I would like each line of the data that holds the word "will" copied out.

━━━ Source material

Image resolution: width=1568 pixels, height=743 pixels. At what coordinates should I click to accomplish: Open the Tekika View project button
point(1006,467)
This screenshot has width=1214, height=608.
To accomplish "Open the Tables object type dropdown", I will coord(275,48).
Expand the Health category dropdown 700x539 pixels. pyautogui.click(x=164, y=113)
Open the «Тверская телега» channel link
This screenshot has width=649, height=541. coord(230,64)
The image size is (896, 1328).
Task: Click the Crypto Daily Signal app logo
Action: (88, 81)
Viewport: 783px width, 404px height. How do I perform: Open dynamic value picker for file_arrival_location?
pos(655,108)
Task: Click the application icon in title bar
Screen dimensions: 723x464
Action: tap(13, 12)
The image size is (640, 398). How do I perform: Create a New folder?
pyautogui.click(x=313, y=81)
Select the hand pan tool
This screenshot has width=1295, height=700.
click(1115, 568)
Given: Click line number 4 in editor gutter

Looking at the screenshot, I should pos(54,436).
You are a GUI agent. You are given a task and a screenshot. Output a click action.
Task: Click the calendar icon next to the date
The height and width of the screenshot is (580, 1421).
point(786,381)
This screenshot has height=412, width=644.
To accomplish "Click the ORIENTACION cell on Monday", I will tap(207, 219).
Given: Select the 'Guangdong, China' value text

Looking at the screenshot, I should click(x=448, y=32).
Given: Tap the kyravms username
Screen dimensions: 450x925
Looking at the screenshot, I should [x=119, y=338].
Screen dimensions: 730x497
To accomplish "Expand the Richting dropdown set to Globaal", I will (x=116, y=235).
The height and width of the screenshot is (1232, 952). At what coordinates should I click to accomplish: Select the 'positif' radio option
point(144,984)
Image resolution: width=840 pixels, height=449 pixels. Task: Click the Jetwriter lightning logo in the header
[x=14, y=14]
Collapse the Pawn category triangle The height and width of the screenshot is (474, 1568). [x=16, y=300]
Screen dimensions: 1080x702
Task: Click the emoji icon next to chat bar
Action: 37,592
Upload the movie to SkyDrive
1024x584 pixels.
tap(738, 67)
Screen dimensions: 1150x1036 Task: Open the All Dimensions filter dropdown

━━━━━━

Answer box:
To accomplish "Open the Tables object type dropdown", I will coord(275,48).
To accomplish "Click the ORIENTACION cell on Monday", I will tap(207, 219).
To accomplish "Expand the Richting dropdown set to Globaal", I will (x=116, y=235).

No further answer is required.